When construction was approved on Mormon Flat Dam in late 1923, Curtis saw a slight boom in his business. This sudden prosperity provided the needed capital to expand his growing enterprise even more.

Curtis was a very clever entrepreneur who realized he had to draw the public to his business. This led to the construction of Arizona’s first licensed zoo. Curtis soon found problems in trying to gain title to his homestead land because of prior claim. He fought this case to the Supreme Court and finally
emerged the winner.

Curtis tangled with George U. Young about the naming of Apache Junction. Young had suggested the junction of SR 88 and U.S. Highway 60 be called Youngsberg Junction after the name of his mining interest at Youngsberg (Goldfield). Eventually the site was named Apache Junction from Curtis’ original suggestion.

For several years Curtis leased his property to numerous parties who were not successful with the business. Finally in 1940, he leased his property to Jack F. Anderson. Anderson expanded and improved the property making it profitable during the war years 1941-1945. At the close of 1945 Anderson exercised his option to buy the property from Curtis.

Jack F. Anderson was an energetic man who visualized a future for Apache Junction. He recognized that this desert climate was well suited for tourism and retirees. By 1948 the first subdivisions of land were organized and lots sold. The future of Apache Junction looked very bright.

Always lingering in the shadows of the Superstitions was the legendary gold mine belonging to Jacob Waltz to attract people to the area. However, the attraction was not the legend, but the climate and magnificent scenery. It was the latter two that brought forth the multitudes who settled on the desert floor at the base of Superstition Mountain.

During the 1950s veterans were allowed to homestead parcels of land east of the junction of State Route 88 and U.S. Highway 60-70. This act converted a large section of public lands to private ownership permitting the eventual building of homes and an economic boom for Apache Junction. One of the earliest settlers of the area was Barney Barnard, well known for his tall tales about the Superstition Mountains.

Jack Anderson’s dream for Apache Junction was becoming a reality by the mid-1950s. Apache Junction had a post office, fire station and a sheriff’s sub-station. Anderson was the first president of the Apache Junction Lion’s Club.

The Lion Clubs was the leader of community affairs in those days. Anderson believed in the welfare of children and was instrumental in the organization of a Little League Baseball program in Apache Junction. His support of community projects earned him the respect of many people. His efforts helped create a modern community in the desert at the foot of Superstition Mountain.

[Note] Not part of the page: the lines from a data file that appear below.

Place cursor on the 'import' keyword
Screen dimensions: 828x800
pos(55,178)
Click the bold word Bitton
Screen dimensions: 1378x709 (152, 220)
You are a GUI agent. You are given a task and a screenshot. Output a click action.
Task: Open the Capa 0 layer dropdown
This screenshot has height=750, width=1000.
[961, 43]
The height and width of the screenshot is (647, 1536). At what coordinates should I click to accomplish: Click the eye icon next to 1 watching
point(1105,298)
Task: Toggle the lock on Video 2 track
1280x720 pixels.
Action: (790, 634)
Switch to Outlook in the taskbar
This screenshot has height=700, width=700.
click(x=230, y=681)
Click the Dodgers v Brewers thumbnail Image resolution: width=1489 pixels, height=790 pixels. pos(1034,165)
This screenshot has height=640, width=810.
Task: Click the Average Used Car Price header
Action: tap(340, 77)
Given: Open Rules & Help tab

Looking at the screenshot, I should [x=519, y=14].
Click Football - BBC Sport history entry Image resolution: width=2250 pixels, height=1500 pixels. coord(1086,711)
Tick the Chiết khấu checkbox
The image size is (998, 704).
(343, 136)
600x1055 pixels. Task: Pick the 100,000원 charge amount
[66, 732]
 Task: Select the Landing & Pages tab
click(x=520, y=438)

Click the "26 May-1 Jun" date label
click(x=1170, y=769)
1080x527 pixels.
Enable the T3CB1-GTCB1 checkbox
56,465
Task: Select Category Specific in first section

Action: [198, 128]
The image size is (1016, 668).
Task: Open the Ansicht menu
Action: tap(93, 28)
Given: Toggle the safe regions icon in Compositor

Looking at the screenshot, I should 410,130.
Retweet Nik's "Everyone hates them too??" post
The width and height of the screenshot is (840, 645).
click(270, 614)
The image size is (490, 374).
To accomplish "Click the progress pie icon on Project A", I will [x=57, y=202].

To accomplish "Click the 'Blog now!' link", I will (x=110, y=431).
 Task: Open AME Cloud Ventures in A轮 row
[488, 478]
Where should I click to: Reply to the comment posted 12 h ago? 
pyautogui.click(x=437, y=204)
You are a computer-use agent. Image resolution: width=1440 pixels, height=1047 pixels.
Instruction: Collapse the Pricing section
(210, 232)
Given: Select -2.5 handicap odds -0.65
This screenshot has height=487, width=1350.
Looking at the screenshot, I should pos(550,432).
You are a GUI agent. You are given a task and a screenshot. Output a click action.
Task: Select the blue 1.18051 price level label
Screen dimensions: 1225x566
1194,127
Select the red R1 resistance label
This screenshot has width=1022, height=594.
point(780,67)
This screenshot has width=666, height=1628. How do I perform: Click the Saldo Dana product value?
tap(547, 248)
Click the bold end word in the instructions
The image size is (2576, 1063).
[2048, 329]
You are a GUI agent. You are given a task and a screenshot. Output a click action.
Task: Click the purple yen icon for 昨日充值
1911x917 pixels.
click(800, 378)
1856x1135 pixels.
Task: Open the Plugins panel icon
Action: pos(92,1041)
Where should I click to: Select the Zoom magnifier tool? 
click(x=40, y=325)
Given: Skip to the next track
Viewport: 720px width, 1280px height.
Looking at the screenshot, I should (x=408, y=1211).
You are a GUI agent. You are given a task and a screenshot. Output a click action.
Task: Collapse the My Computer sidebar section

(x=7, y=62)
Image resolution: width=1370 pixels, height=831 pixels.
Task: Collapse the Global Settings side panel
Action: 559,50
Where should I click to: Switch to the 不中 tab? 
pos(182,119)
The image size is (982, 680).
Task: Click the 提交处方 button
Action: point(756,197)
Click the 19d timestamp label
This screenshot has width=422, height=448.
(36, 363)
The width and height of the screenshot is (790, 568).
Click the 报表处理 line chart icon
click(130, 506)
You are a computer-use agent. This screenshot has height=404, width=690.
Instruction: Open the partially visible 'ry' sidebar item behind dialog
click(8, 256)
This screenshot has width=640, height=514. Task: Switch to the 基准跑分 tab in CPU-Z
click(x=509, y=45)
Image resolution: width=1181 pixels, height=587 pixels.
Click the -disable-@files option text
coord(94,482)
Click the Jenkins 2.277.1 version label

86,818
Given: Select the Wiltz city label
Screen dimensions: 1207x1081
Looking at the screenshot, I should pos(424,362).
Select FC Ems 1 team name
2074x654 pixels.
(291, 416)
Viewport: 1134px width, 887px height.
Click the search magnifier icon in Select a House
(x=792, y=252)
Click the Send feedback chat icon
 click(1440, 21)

Jack Anderson also wanted to support some kind of a community event through the Lion’s Club to attract people to the area. The Apache Junction Lion’s Club sponsored the first Burro Derby in February of 1958. The event was a big success.

On October 11, 1955, George Curtiss died. Just a year and  a half later on June 8, 1957, Jack Anderson died suddenly while vacationing in California. Both men were true pioneers in founding of Apache Junction. Both had gambled on the future of this land near the base of Superstition Mountain and had won.

Our community is a fitting monument to this kind of pioneering spirit. Sometimes we need to be reminded of our roots and how this community came about.